Instead of skeletons in their closets, celebrities have Christmas movies.
I recently came across a real piece of
work art called The 2nd Day of Christmas that I can only imagine keeps Mark Ruffalo up at night. It stars Mary Stuart Masterson as the aunt of an orphaned 7-year-old girl who she trains up as a pick-pocket. Their Oliver Twist act is pretty fruitful too, until they get caught by a department store security guard (Ruffalo) at Christmas. Holiday Movie Law applying, the owner fails to call the cops, or child services, and opts instead for his ‘prisoners’ to be guarded by Ruffalo in his own home over the holidays. And guys – you totally won’t believe this, but they fall in love. I know! How can that happen? In 24 hours? While being forcibly imprisoned against your will? Hard to believe, and yet this is what Christmas schmaltz is all about.
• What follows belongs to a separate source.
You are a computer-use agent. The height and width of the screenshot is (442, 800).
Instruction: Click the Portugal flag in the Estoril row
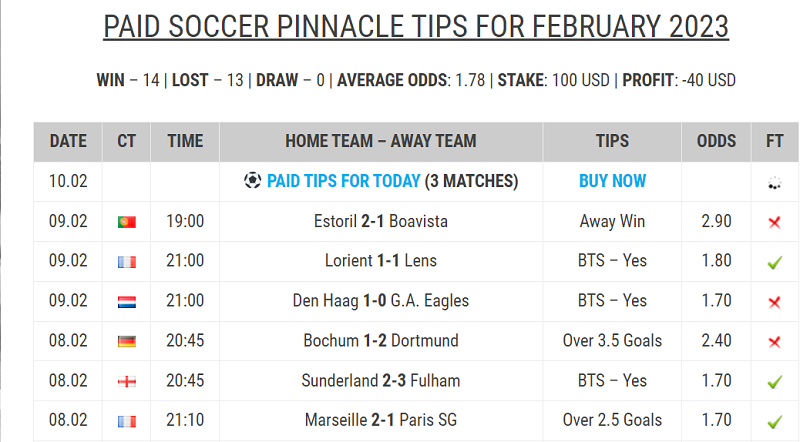pos(127,222)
The second movie I watched, called Happy Christmas, is apparently titled ironically. Also, it’s an indie movie, in every sense of the term: it looks bad, it sounds bad, and it costars Lena Dunham. It’s about the fuck up family member that everybody has – this time, Kevin’s little sister Jenny (Anna Kendrick) is moving into his basement and no one really knows why. Job? Breakup? Drinking problem? Kevin’s wife Kelly (Melanie Lynskey) is a stay-at-home mom who is both exasperated and enchanted by her irresponsible sister-in-law. Christmas only exists on the absolute periphery of this movie, and as long as you like your holiday classics with a fair bit of pot smoking and erotica, and almost a total absence of cheer or hope or merriment, this one’s for you.